The Coyote Fire began on September 22, off Coyote Road, east of Sycamore Canyon, and burned for 10 days before being declared under control. The wildfire’s maximum perimeter was 160 miles and a total of 67,000 acres were burned, 21,000 of which was private land. There was one reported death and 18 injuries, as well as 85 burned homes. Roughly 30,000 acres of the burned area were in the south-slope mountain drainages at risk for subsequent debris flows.
Just over a month later, on November 9, a rain burst of upward of 1.15 inches caused severe flooding of Cold Spring, Hot Springs, Montecito, and San Ysidro creeks. Eye witnesses in Cold Spring Canyon reported 20-foot walls of water, mud, rocks, and logs rushing at 15 miles per hour.
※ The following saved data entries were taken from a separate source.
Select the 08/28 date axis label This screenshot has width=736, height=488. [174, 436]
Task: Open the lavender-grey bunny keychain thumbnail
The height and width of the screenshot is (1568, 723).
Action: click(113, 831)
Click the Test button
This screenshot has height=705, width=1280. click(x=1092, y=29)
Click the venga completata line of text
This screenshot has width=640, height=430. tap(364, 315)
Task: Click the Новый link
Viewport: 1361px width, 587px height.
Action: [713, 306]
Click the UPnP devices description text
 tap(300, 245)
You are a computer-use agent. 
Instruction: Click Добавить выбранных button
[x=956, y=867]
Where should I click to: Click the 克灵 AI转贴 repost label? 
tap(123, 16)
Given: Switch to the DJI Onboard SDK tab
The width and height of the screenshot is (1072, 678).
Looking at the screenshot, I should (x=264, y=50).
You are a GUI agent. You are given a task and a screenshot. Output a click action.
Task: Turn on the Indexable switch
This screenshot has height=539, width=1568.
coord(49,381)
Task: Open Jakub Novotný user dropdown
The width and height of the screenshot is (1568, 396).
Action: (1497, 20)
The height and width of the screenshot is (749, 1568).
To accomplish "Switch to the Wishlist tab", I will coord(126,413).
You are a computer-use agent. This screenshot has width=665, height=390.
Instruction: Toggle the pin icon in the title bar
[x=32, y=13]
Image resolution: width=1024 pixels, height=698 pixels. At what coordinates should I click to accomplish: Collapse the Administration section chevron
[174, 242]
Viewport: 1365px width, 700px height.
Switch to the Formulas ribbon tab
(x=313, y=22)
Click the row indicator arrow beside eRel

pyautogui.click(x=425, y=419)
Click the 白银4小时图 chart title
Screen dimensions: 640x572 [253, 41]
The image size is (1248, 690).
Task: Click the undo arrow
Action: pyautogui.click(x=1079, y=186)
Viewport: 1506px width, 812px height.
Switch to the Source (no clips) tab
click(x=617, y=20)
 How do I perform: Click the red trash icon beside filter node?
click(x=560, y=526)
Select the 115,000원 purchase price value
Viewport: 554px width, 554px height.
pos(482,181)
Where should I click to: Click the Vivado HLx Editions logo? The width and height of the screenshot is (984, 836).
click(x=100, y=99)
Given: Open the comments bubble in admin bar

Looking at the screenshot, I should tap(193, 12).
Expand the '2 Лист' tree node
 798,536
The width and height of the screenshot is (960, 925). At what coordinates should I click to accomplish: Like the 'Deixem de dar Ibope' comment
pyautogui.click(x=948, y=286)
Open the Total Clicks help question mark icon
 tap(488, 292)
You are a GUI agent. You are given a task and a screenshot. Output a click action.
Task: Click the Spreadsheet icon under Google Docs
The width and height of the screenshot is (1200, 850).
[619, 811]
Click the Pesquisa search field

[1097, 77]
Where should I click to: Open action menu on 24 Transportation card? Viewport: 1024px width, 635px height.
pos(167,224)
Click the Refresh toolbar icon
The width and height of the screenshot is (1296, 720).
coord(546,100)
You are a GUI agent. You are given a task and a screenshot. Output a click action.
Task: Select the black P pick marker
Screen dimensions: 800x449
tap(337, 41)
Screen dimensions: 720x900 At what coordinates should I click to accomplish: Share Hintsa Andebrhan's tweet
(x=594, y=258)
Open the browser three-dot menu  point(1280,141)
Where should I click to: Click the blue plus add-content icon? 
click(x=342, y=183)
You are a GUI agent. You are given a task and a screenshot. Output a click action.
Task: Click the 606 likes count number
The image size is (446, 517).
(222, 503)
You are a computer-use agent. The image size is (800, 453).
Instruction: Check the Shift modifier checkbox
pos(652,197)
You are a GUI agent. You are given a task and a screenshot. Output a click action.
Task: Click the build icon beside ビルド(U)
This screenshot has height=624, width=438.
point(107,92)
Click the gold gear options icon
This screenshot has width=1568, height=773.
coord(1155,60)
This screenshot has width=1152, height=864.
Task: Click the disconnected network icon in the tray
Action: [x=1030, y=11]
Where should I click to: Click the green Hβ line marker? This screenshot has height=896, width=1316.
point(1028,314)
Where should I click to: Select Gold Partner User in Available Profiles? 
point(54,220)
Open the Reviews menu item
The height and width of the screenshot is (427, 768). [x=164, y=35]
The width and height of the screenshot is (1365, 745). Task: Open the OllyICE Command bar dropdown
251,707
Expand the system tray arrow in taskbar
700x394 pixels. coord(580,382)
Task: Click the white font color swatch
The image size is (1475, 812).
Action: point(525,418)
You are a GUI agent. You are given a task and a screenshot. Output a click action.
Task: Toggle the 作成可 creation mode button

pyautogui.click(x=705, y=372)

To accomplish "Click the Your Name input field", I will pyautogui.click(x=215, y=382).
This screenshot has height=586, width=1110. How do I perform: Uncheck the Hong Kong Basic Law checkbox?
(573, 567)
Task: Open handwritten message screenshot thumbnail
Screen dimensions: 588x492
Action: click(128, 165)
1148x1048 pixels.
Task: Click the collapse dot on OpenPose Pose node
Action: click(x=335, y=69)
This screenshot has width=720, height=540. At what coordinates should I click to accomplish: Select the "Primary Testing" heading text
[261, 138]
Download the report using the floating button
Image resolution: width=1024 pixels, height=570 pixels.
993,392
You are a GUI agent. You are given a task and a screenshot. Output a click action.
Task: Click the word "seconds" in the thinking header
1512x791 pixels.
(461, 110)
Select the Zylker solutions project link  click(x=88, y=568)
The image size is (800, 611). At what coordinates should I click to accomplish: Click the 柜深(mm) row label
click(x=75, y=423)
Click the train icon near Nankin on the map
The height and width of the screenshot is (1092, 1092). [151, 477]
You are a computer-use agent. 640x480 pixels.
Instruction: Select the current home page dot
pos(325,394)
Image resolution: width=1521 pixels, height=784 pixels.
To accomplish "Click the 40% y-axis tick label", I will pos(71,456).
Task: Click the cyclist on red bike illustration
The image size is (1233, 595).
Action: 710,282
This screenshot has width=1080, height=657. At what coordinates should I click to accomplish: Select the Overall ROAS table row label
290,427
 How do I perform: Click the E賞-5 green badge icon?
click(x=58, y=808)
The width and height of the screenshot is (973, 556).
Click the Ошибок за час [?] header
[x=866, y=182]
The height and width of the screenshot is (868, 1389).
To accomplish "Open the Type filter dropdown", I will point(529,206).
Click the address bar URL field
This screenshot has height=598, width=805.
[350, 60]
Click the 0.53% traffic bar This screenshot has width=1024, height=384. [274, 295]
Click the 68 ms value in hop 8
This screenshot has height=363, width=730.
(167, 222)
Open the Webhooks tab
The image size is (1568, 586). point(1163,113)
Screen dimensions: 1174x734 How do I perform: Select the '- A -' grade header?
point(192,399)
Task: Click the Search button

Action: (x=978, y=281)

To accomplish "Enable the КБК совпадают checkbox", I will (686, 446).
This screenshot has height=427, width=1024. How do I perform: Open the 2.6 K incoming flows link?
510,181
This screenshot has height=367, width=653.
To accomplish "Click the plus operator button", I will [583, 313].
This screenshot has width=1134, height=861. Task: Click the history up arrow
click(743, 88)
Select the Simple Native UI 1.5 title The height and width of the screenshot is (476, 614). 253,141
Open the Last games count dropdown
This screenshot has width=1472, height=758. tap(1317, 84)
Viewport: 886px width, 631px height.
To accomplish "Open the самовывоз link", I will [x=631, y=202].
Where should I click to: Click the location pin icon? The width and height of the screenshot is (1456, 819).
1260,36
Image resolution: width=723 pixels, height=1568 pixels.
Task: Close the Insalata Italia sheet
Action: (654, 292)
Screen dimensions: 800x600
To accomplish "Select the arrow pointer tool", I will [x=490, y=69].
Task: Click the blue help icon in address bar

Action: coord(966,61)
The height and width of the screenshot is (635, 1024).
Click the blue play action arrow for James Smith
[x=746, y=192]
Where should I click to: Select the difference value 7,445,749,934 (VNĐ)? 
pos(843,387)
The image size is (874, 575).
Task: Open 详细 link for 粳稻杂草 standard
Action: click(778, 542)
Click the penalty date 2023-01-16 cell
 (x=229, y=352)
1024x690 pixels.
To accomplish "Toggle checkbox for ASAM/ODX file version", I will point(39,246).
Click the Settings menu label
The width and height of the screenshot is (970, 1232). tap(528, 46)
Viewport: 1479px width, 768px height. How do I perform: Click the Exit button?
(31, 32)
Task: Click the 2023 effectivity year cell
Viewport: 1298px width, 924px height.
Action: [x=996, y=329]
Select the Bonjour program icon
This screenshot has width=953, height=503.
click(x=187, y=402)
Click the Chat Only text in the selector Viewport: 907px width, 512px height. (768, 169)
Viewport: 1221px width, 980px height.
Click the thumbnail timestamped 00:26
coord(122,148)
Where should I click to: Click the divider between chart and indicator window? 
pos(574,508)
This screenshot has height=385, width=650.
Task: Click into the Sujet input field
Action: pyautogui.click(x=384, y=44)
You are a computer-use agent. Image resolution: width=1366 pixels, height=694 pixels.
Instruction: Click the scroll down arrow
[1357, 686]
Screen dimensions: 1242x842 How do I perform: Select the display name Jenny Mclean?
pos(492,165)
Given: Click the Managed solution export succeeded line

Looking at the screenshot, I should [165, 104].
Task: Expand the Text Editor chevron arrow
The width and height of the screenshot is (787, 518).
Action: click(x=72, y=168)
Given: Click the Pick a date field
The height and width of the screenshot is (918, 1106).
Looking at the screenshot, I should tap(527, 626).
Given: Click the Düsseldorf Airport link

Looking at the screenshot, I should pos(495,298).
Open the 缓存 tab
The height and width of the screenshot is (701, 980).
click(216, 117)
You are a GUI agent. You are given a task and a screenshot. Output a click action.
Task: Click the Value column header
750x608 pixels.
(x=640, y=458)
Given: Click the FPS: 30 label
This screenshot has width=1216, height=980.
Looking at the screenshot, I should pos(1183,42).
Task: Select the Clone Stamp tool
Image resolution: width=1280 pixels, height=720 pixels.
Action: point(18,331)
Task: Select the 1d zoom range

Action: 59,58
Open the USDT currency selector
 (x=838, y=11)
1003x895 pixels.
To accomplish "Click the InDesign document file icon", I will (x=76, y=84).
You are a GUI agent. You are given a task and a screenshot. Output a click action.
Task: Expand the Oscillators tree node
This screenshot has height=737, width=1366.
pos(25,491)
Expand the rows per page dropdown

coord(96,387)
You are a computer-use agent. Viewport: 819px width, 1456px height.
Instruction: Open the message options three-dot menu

Bridges that were not immediately swept away became clogged with logs and rocks, forcing backed-up water and debris to move laterally through nearby residential areas, causing severe damage. While devastating, some of the damaging effects of the flood were greatly mitigated by previous channel-clearing efforts conducted by the Army Corps of Engineers.
Montecito Creek become plugged under a bridge at Hot Springs Road, forcing the debris-latten water to flow down Hot Springs and Olive Mill roads. The flow continued down into the Lower Village, where it damaged commercial buildings and crossed the overpass to spill into streets on the south side of Highway 101.
Higher up, Hot Springs Creek backed up and diverted into the Riven Rock neighborhood, causing damage to landscaping and garages. San Ysidro Creek also backed up, pushing a deep mudflow onto East Valley Road.